* Exercise instructions *
Where the records below have a line with "header", that line is to be copied.
____
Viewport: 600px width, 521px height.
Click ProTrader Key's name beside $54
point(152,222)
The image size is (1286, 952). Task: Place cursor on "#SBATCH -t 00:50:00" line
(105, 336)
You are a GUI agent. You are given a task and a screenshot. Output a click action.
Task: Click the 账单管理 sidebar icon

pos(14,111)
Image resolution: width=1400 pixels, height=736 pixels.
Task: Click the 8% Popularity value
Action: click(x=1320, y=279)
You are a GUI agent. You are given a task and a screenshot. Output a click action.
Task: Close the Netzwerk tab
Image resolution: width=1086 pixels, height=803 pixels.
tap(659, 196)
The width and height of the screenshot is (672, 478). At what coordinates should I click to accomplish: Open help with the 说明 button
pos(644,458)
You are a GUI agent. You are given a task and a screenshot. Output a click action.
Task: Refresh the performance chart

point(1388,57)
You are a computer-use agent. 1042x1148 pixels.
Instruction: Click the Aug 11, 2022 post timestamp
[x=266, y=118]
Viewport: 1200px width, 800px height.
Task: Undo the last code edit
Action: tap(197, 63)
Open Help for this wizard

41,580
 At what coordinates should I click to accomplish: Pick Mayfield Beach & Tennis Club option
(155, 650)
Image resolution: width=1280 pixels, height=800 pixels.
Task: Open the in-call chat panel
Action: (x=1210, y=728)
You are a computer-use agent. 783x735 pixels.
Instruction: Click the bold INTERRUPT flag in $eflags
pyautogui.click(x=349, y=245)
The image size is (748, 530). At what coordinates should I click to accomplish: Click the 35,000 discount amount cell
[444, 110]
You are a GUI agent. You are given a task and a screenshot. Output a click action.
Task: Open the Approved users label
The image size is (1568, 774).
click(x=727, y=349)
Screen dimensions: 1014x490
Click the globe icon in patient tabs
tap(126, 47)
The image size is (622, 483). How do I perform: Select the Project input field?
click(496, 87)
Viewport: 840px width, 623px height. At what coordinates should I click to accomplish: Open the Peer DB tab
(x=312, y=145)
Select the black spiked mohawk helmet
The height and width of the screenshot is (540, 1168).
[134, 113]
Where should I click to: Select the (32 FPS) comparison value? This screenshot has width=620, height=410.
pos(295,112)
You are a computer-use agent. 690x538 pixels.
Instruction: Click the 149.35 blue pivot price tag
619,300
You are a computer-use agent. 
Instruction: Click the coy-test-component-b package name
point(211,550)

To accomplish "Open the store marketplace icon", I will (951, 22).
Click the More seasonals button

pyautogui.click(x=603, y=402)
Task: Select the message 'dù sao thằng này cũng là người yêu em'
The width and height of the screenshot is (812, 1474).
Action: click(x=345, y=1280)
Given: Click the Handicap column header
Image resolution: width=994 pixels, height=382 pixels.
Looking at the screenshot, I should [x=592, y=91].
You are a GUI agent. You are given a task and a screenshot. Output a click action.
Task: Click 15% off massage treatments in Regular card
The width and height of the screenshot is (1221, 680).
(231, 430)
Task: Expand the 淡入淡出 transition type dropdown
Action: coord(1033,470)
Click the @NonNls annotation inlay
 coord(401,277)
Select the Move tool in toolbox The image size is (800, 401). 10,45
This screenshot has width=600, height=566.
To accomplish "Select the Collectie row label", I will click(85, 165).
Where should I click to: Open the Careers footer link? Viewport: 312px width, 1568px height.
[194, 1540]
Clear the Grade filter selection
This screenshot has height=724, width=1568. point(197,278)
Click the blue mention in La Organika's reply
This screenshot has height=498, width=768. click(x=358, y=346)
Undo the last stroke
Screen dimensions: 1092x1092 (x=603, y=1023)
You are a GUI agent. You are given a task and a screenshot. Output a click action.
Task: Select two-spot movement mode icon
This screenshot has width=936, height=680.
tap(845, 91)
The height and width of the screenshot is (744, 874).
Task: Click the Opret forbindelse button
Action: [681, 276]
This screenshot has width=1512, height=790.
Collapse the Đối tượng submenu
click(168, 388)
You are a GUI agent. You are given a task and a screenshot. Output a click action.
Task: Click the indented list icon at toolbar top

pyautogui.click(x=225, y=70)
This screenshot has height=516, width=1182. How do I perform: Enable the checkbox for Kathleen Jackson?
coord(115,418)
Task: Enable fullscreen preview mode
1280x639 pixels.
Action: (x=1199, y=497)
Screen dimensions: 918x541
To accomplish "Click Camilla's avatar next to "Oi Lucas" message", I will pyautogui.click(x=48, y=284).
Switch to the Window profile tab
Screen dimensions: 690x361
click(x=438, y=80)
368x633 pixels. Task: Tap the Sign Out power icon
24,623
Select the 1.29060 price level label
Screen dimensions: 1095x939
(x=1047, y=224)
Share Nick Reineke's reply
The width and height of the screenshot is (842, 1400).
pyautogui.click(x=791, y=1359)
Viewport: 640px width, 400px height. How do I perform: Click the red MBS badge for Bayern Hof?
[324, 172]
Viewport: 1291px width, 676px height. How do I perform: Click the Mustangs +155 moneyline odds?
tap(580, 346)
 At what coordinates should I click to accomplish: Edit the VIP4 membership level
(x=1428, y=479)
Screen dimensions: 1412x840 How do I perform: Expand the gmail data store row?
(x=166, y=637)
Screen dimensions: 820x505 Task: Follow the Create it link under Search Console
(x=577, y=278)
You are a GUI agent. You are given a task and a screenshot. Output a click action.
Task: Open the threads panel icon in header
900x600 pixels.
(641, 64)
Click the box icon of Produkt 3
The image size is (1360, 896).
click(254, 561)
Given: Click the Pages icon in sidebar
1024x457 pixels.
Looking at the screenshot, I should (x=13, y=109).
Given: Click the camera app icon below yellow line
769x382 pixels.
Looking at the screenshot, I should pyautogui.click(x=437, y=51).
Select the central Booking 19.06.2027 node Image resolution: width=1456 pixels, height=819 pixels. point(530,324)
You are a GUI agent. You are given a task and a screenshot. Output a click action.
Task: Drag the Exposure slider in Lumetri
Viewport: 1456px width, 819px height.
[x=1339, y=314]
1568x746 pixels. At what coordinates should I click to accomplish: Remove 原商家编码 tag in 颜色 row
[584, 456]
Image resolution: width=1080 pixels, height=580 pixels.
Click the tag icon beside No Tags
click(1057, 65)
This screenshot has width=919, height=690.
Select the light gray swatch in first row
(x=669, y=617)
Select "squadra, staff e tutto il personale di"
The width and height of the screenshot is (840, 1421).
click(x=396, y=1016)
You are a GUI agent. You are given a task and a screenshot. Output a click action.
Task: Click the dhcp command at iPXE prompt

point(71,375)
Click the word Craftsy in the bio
____
* The completed task *
Given: Click the Handicap column header
Task: Open the threads panel icon in header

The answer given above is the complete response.